Shivers
Gareth Davis – Bass Clarinet
Leo Fabriek – Drums
Rutger Zuydervelt – Other
CD and LP on Miasmah, released 2014
1 – Ash
2 – Otomo
3 – Rabid
4 – Brood
5 – Spacek
6 – Replicant
Shivers is the trio of Rutger Zuydervelt (Machinefabriek), Gareth Davis and Leo Fabriek, who join forces to conjure up a surreal album of parasitic intimacy and intensity. Though the three have played and recorded together in various combinations, this Miasmah release marks their first output as Shivers and manages to pull out quite a few surprises.
Named after David Cronenberg’s first film, Shivers the album readily adopts this concept of body horror, the fear of bodily transformation and infection–a theory and technique that Cronenberg brilliantly captures with his first film and many thereafter. An aural invader immediately travels through your ears into your body, to infiltrate your soul with gorey supernatural sci-fi.
Crawling through the thick sludge of Ash and into the chaotic Otomo, you’re treated with what sounds like a beyond-the-grave collaboration of Albert Ayler with Alva Noto producing the soundtrack to Transformers. From entering Rabid, a chorus of intense destructive voices blindfolded leads you to an abandoned spot amidst a buzz of florescent lights. Here you’re abducted into a new life hundreds of years in the future, moving you through stumbling jazz, John Carpenter styled themes, repeating organ-beats, and Moroccan doom. The psychological and physical combine to make Shivers a collective understanding of the grotesque, fascinating, and personal. You might not be the same.
REVIEWS:
A closer listen
Supergroup alert! Shivers is the latest collaboration from Machinefabriek (Rutger Zuydervelt), Leo Fabriek and Gareth Davis (also on Erik K. Skodvin’s new album). The album is a tribute to the film of the same name by David Cronenberg, an investigation of the melodramatic and the macabre. Even today, the trailer (seen below) evokes chills, at the same time betraying a sick sort of humor, as evidenced by the final line.
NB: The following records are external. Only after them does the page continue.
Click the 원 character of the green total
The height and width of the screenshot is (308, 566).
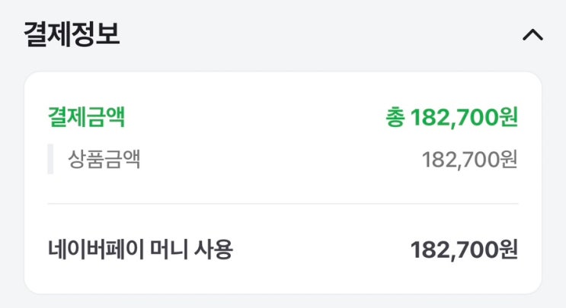[x=509, y=118]

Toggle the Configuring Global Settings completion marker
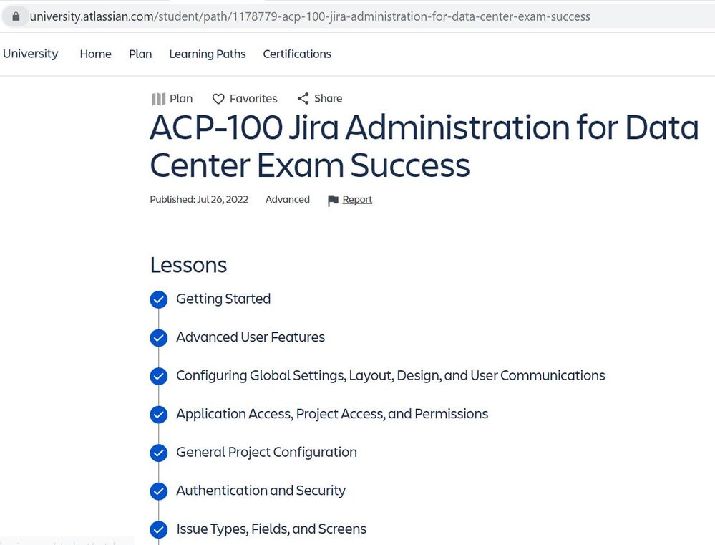[158, 376]
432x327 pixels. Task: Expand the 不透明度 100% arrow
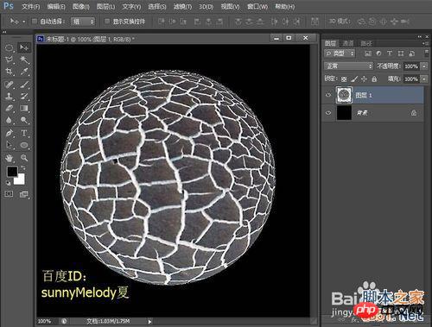point(424,66)
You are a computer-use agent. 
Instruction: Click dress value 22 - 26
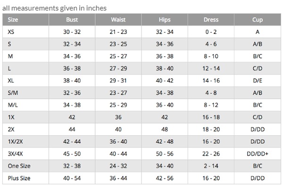(x=211, y=154)
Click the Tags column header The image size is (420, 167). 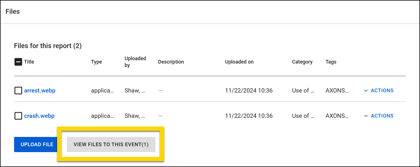(331, 62)
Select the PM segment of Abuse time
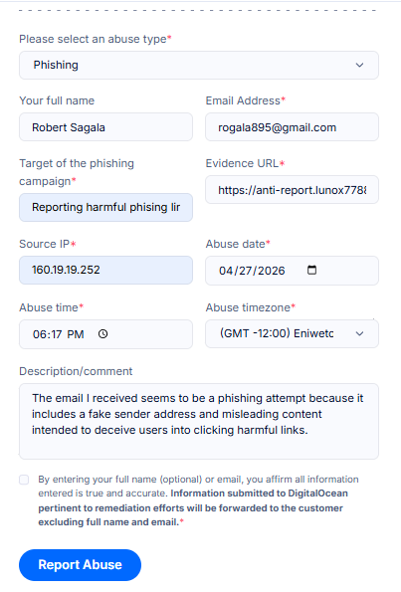Image resolution: width=401 pixels, height=592 pixels. coord(76,334)
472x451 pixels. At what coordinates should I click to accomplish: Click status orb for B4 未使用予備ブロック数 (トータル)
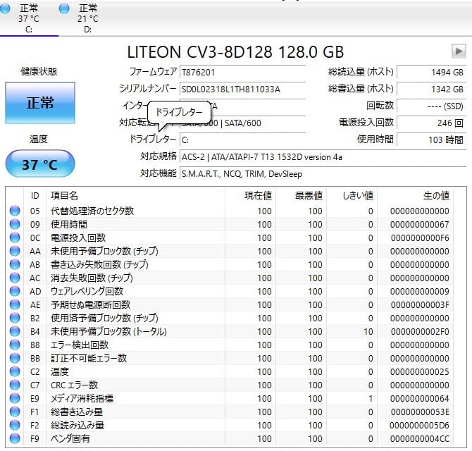15,332
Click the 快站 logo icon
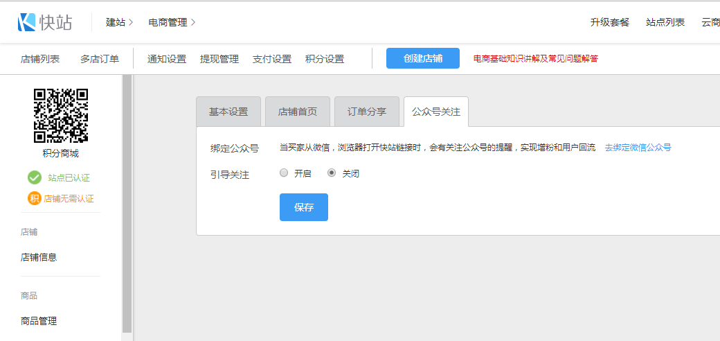 [26, 22]
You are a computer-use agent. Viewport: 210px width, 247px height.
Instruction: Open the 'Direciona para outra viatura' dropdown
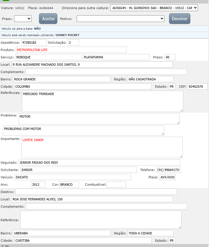[x=154, y=8]
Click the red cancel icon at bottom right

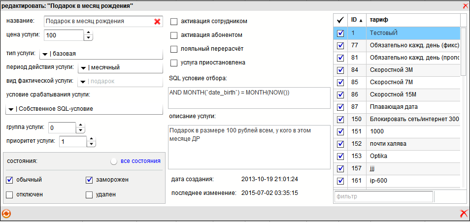[463, 214]
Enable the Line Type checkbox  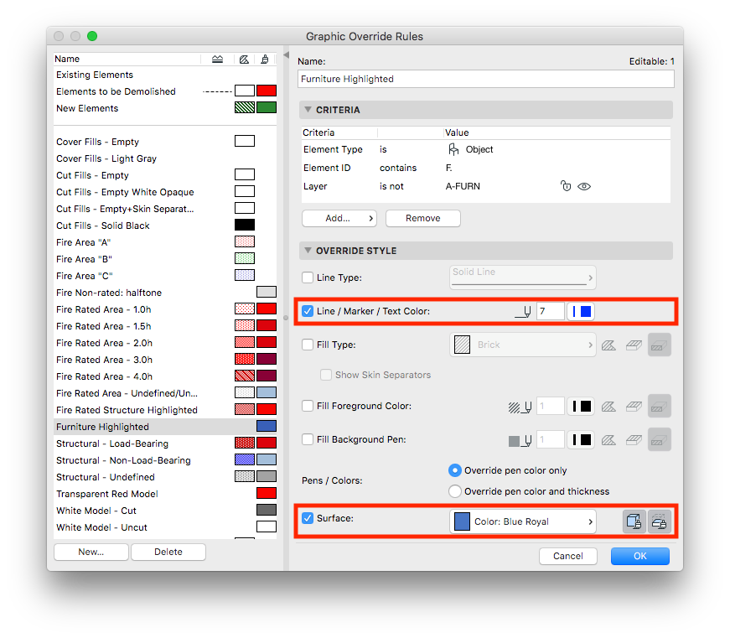pyautogui.click(x=308, y=278)
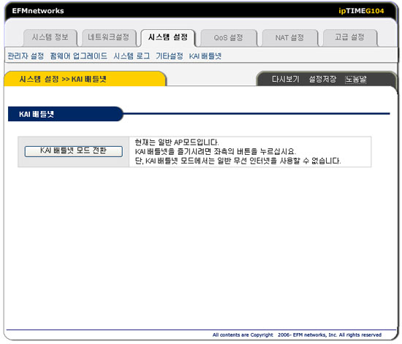This screenshot has height=344, width=402.
Task: Select the KAI 배틀넷 submenu link
Action: click(205, 56)
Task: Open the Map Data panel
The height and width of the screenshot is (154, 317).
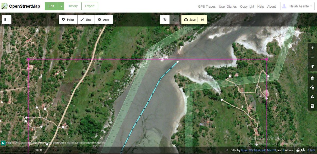Action: click(x=312, y=87)
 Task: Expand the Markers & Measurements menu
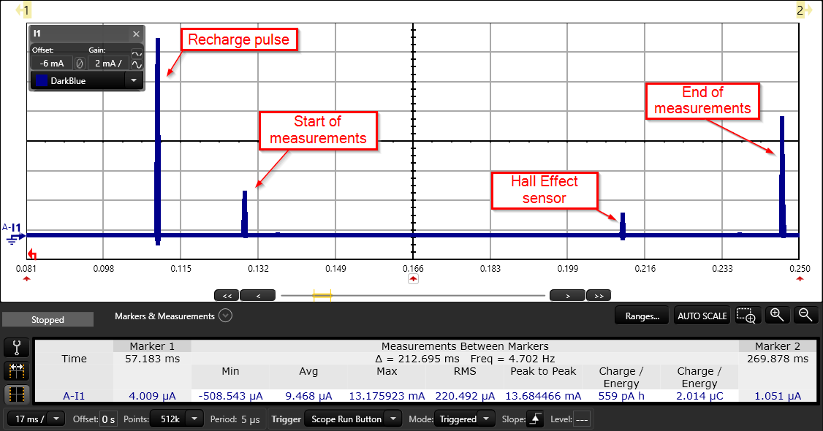pos(225,315)
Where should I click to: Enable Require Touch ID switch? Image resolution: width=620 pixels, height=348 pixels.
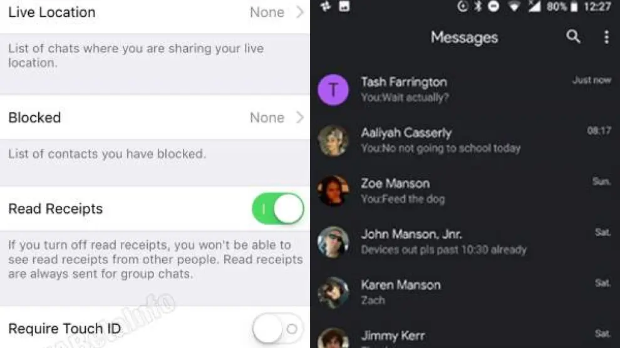(x=278, y=329)
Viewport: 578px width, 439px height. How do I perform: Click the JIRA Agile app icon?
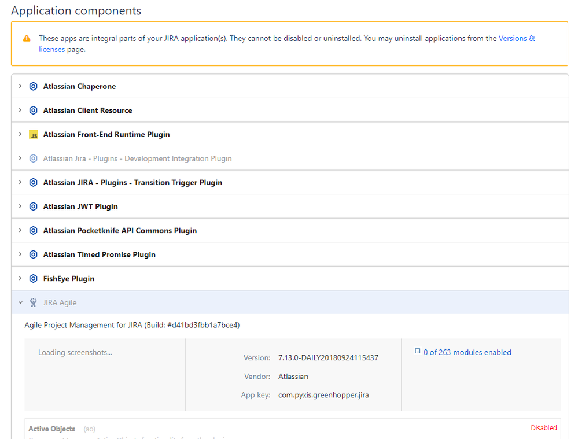pos(33,302)
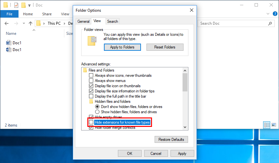Click in the Search Doc field
This screenshot has width=279, height=163.
pos(232,23)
Shivers skips the humor and goes right to the seeping, mounting dread. The album is all about atmosphere: claustrophobic, threatening, sinister. The wormlike creatures of the film invaded the body; this music seeks to create earworms. While it’s unlikely that anyone will be humming these songs soon, those who listen may experience a humming paranoia. This is lights-out music, music for creaking closets and open windows that we were sure we had shut.
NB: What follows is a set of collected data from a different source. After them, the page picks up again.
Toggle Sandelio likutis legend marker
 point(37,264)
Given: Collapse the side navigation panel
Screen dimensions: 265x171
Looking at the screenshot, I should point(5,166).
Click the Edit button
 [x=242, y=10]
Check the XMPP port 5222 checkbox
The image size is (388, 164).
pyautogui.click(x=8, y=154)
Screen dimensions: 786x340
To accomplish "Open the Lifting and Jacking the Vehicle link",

“Ash” sets the scene with synthesized sounds that crawl and lurk, drums that attack and retreat and a clarinet that strikes like a snake. “Otomo” leaps from the closet, knife in hand. We like to play with our food, but sometimes we get hungry fast. The gurgling, snacking sounds may be from the film; if not, they’re darn close. And the children? They really shouldn’t be so close to the … oh, never mind, just clean up the mess.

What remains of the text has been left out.